This is not my primary reason for opposing Kim Leadbeater”s horrific bill. However, it is worth noting that there are relevant issues to consider in terms of how the bill is being brought forward..
First of all, there are human rights issues. These include that arbitrary distinctions are made between those suffering from terminal illness with a six month prognosis and those without. So, those who suffer from long term chronic illness, mental illness, the side affects of severe disability are excluded. It is also worth noting that there are many people who suffer in the palliative stages of end of life care who would not have had a terminal diagnosis at the time when a conversation was possible and there being time to work through the process. Take for example the person who suffers a severe fall or the person whose surgery does not go to plan.
There are also the rights of NHS and Ministry of Justice employees to consider and whether for example employment rights and freedom of expression and religion are sufficiently protected.
Secondly, I want to suggest that a private members’ bill is a woefully inappropriate mechanism for such a major constitutional change. If Kim Leadbeater had simply introduced legislation in effect to decriminalise assisted dying that may have been fair enough although it would have still created a lot of follow on issues.
However, this bill seeks to make significant changes to the role of the medical profession and the judiciary. It is surely incongruous to have a situation where the government is neutral because they are responsible for the impact of those areas and will be implementing changes. Questions may even be asked about whether it will be possible to serve as Secretary of State/ Cabinet minister for the affected departments after the Act comes into force.

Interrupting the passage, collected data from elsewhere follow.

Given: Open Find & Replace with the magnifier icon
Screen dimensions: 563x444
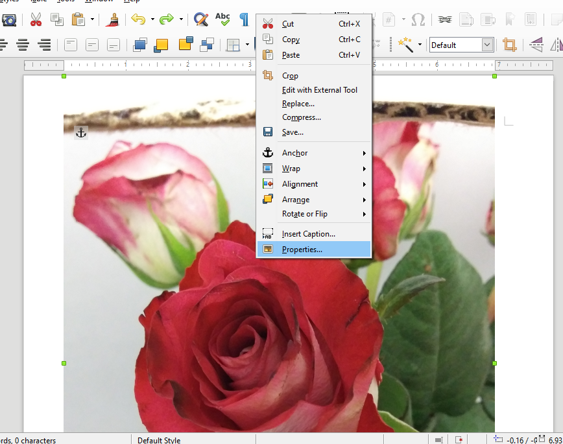Looking at the screenshot, I should (x=201, y=20).
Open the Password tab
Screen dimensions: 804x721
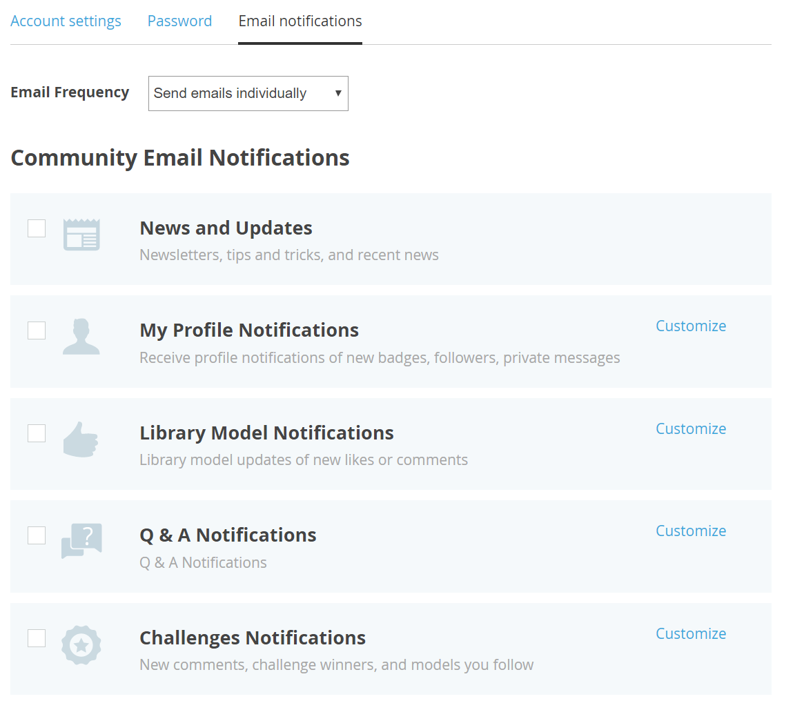tap(179, 21)
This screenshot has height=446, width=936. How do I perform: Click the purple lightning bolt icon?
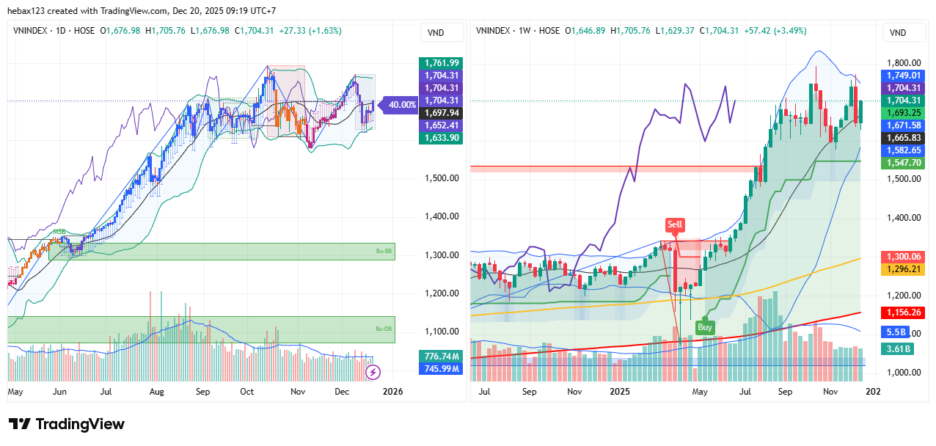[x=373, y=372]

To complicate matters further justice and health are devolved matters in Scotland. Therefore, whilst human rights aspects of assisted dying are UK wide matters, the responsibility for changing roles and responsibilities within the Scottish judiciary are not. This means that the bill only applies to England. However, a separate bill is going through parliament in Scotland. That bill differs in that there isn’t the six month limit for terminally ill patients. The problem is that this means we start to see distinctions in terms of human rights around the country. Whilst the role of the health service may be devolved, it should be clear that human rights should not. There is of course then the question about whether or not MPs from the devolved regions should have been contributing on Friday. And yet, because the decision in Westminister affects the culture of Scotland, Wales and Northern Ireland, it would also be wrong for their voices to be silenced.
This does raise a question about whether some form of judicial challenge may be possible. I suspect the chances are slim as primary legislation tends to be out of scope of Judicial Review. However, we have seen a greater willingness by the judiciary to challenge Parliament on constitutional issues such as Article 50 during Brexit and Human Rights matters such as with the offshoring of asylum.
So it is at least worth having a look at.